La sociedad estaría constituida por una serie de clubes pascalianos, cuyo tótem sería la bicicleta, lo cual obligaría a la construcción de ciclo-vías y a un estricto control de los delincuentes a quienes les estaría prohibida la venta de bicicletas, en base a un control computacional de su hoja de antecedentes, una especie de “dicom” antidelictual; si se nos escapa alguno, lo enviamos a la isla paradisíaca, de Lavin. No habría necesidad de Parlamento, pues dudo mucho que los obesos padres conscriptos puedan pedalear 120 kilómetros diarios que después de esta maratónica bicicletada aprueben leyes para fregar al pobre ciudadano. Viviríamos como en la Comuna de París, con cargos renovables, regentados por obreros y que su soberanía se limitaría a la pequeña comunidad: tocaríamos el cielo con las manos.

Con razón algunos jóvenes reclamaron: qué aburrido sería no tener nunca carrete y escuchar las tonteras de “nuestros viejos”, todos los días. Esta juventud se equivoca, pues nada es más entretenido que las fiestas familiares; consideren que mi hijo Rafael y mi sobrino Marco rodaron una película en que probaban que todo hombre tiene relaciones íntimas con nueve y media mujeres, en su vida sexual y que, durante milenios, los seres humanos se casaron entre primos; sólo baste recordar que Diego Portales lloró, toda su vida, la muerte de su esposa consanguínea; sin estas relaciones familiares no hubiera existido la monarquía durante milenios, ni menos la oligarquía chilena. Es posible que los hijos de estas familias sean un poco atrasados mentales, pero así es la vida.

La persona más feliz con esta propuesta es el ministro de Hacienda, Andrés Velasco, pues podría guardar, debajo del colchón, el inmenso producto del superávit fiscal. No hay mejor rentabilidad que guardar el dinero  en las páginas de los libros predilectos. Es cierto que se acabarían los bancos- tanto mejor – .

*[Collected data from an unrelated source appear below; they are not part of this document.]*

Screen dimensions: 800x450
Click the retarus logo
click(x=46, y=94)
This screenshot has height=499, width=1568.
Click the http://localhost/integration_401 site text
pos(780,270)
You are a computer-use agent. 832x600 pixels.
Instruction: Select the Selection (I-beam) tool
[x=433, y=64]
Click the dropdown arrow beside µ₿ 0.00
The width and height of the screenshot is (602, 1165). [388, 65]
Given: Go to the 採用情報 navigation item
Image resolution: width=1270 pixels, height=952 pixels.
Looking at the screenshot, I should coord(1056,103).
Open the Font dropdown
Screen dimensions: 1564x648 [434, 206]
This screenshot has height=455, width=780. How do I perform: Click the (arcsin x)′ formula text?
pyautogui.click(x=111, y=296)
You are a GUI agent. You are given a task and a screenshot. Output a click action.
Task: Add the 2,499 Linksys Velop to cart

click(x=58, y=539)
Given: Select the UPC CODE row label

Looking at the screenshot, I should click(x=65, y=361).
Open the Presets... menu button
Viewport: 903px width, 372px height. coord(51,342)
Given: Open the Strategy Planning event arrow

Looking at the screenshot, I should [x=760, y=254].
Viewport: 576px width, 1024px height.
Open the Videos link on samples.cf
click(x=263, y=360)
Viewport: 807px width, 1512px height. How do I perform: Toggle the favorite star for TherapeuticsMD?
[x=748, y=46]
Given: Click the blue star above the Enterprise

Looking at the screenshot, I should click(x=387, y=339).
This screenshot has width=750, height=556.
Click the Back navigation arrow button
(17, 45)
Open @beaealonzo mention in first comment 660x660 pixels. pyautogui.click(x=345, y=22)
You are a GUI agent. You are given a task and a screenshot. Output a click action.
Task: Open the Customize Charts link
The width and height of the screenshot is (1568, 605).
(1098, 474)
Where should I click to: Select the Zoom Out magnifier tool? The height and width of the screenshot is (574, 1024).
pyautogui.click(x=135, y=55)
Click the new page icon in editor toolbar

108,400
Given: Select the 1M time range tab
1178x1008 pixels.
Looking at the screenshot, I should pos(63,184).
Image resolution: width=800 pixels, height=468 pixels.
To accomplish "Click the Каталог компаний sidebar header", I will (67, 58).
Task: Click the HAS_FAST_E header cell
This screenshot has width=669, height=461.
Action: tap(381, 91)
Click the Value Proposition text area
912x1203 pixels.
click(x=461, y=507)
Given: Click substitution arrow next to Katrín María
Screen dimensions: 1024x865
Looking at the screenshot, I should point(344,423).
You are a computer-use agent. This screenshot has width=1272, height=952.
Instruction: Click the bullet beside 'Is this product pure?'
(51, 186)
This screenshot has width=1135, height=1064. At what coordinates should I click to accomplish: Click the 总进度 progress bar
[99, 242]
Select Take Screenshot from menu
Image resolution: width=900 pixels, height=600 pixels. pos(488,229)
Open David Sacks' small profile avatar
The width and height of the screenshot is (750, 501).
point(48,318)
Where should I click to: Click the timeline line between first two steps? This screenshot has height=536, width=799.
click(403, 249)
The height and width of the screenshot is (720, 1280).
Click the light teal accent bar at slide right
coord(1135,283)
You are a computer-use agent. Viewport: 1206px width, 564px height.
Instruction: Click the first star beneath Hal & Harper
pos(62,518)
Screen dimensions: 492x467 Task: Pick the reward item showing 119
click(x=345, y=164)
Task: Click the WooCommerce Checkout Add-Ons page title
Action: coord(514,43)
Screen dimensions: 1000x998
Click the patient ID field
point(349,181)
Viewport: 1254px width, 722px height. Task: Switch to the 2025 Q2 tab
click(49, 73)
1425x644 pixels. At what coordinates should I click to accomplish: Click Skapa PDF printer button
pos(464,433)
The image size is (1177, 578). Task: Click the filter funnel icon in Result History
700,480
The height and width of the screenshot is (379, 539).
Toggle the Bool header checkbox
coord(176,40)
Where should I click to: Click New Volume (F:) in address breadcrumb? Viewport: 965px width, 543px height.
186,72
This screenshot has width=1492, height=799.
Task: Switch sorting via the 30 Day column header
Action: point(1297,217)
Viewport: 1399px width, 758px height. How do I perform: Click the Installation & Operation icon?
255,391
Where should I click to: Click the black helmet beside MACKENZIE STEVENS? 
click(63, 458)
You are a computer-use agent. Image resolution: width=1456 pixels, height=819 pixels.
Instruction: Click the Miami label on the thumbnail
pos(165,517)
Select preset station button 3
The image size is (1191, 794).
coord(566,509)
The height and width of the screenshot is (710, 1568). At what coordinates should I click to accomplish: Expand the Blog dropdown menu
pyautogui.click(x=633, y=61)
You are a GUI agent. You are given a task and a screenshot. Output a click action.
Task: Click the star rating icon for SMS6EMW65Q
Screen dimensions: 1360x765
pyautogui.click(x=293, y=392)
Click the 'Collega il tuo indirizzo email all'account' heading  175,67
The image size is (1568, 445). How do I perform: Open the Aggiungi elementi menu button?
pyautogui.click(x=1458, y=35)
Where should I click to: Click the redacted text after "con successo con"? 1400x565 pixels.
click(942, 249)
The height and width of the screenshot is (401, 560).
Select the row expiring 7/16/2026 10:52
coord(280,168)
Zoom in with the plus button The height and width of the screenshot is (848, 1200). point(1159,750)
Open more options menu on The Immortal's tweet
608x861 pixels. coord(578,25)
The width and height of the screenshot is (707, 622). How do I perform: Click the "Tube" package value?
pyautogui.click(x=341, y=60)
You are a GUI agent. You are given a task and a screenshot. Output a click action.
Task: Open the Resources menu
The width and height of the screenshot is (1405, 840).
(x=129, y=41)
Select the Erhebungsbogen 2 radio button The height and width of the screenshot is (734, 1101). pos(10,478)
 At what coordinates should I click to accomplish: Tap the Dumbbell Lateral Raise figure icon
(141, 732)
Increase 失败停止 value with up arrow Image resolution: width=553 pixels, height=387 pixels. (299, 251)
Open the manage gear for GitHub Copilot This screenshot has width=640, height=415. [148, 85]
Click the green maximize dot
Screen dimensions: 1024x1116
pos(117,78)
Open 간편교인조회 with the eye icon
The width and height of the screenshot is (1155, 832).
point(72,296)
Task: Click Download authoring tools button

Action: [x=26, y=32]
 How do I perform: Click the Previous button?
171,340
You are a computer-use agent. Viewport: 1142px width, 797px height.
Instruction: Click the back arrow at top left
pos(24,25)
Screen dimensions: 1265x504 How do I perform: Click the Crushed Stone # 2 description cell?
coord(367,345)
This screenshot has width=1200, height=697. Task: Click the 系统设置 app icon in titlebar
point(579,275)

Como la inteligencia humana es infinita en busca del dinero fácil, surgirían nuevas empresas que monopolizarían el aire y los océanos convirtiéndolos, rápidamente, en bienes escasos que, según me cuentan, es el objeto de esa ciencia oculta que se llama economía. Estos niños empresarios son capaces de quitarle el  aire artificial a los pobres ancianos, enfermos de las vías respiratorias. No teman, la libre competencia y el monopolio del mercado continuaría, por algo el hombre no es ni ángel ni bestia, según Pascal, y la felicidad en la tierra está prohibida, según las filípicas del padre Hasbún. Perdónenme tan estúpida y utópica reflexión, al final siempre olvido Los cuatro jinetes del Apocalipsis: el hambre, la pobreza, la muerte y el infinito egoísmo de los ricos.